Listed entries
§ §

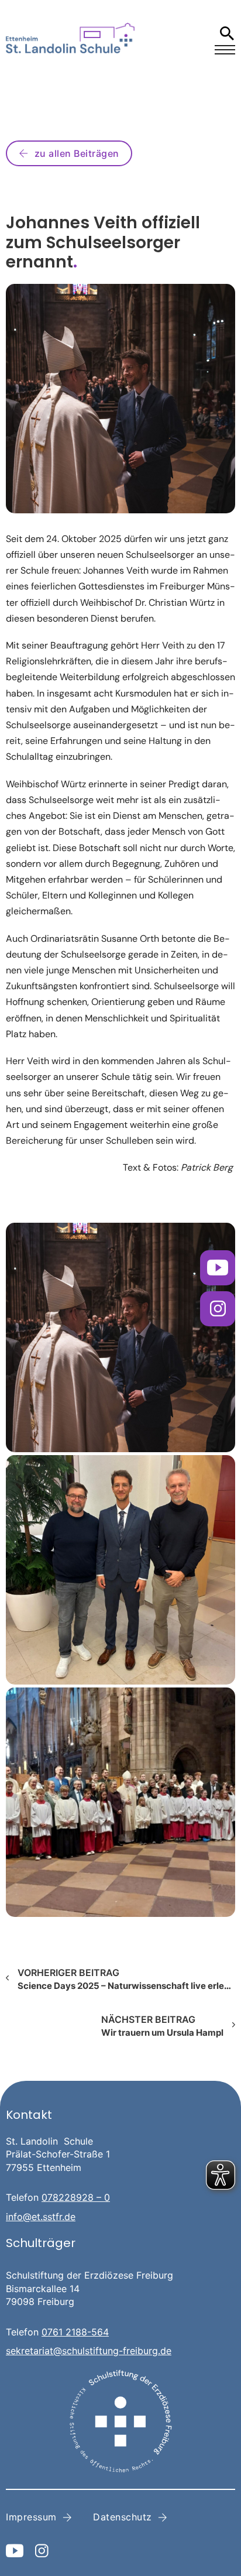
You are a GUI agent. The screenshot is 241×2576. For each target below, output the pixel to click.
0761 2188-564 (75, 2332)
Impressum (31, 2517)
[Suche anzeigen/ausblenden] (226, 33)
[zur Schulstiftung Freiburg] (120, 2421)
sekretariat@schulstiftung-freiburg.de (88, 2351)
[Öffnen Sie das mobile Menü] (225, 49)
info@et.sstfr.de (40, 2216)
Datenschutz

§ §

Required work
Each line from the one containing "Impressum (31, 2517)" through the end of the entries, both included, is to be returned exactly, with no other lines.

Written reply
Impressum (31, 2517)
[Suche anzeigen/ausblenden] (226, 33)
[zur Schulstiftung Freiburg] (120, 2421)
sekretariat@schulstiftung-freiburg.de (88, 2351)
[Öffnen Sie das mobile Menü] (225, 49)
info@et.sstfr.de (40, 2216)
Datenschutz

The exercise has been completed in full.